BEGIN DATASET ENTRIES
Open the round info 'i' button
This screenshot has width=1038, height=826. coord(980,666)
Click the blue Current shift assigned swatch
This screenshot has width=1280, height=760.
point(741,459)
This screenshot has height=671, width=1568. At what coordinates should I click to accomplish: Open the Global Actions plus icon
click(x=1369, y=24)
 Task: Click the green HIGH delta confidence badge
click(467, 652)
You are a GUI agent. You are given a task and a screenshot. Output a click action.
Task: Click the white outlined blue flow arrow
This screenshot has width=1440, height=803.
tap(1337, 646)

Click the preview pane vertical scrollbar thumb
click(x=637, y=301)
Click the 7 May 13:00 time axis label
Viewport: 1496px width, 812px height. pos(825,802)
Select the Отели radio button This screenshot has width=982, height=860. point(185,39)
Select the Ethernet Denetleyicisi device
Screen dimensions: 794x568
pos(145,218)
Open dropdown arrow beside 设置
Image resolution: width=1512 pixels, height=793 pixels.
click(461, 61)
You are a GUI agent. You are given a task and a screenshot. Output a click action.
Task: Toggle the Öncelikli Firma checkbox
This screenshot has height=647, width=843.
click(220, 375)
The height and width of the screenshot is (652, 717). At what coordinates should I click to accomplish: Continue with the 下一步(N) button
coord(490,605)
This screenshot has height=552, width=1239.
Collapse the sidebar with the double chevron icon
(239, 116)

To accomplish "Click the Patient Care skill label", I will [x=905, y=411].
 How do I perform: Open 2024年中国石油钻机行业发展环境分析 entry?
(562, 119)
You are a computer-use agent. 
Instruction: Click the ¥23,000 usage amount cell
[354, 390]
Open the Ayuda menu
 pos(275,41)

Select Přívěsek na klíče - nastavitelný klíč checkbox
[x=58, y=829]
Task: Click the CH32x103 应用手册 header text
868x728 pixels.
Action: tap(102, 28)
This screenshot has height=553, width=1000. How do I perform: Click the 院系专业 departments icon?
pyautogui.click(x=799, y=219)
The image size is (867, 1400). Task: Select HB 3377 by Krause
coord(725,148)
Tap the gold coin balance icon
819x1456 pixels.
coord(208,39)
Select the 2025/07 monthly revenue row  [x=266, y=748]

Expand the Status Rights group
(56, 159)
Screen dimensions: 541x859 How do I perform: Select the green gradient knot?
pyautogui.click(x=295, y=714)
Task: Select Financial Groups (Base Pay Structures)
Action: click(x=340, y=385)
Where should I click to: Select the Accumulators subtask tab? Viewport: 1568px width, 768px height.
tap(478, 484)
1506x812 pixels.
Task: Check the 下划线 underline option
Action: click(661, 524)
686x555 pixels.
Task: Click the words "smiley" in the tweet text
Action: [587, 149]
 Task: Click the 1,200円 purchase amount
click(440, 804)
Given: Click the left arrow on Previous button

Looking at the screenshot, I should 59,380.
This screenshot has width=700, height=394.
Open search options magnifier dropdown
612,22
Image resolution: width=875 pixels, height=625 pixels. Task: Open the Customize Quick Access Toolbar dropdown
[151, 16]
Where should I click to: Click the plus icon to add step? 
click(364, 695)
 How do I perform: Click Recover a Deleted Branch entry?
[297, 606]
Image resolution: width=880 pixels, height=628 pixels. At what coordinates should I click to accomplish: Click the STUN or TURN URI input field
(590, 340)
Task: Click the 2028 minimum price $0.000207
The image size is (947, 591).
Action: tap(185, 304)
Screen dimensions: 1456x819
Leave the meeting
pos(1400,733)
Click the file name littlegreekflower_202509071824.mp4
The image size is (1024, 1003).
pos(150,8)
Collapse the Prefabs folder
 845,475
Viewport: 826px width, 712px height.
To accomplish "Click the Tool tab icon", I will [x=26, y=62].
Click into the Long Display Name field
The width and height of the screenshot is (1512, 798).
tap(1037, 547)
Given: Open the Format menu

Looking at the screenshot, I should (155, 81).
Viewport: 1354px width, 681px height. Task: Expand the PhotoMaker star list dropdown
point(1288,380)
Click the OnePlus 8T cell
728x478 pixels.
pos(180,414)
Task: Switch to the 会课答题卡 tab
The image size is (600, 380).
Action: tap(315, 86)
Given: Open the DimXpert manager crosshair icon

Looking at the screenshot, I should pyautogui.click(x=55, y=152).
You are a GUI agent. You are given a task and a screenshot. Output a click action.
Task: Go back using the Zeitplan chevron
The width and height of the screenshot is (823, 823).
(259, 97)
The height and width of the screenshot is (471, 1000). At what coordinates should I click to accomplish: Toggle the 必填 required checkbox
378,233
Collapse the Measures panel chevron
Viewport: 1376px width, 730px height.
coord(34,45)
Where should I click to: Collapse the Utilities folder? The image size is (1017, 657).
END DATASET ENTRIES
*WHAT THE TASK ASKS*
Give an exact copy of every line from the one holding "Given: Open the Format menu" through the end of the records, both included, and no other lines.

*SOLUTION BELOW*
Given: Open the Format menu

Looking at the screenshot, I should (155, 81).
Viewport: 1354px width, 681px height. Task: Expand the PhotoMaker star list dropdown
point(1288,380)
Click the OnePlus 8T cell
728x478 pixels.
pos(180,414)
Task: Switch to the 会课答题卡 tab
The image size is (600, 380).
Action: tap(315, 86)
Given: Open the DimXpert manager crosshair icon

Looking at the screenshot, I should pyautogui.click(x=55, y=152).
You are a GUI agent. You are given a task and a screenshot. Output a click action.
Task: Go back using the Zeitplan chevron
The width and height of the screenshot is (823, 823).
(259, 97)
The height and width of the screenshot is (471, 1000). At what coordinates should I click to accomplish: Toggle the 必填 required checkbox
378,233
Collapse the Measures panel chevron
Viewport: 1376px width, 730px height.
coord(34,45)
Where should I click to: Collapse the Utilities folder? The image size is (1017, 657).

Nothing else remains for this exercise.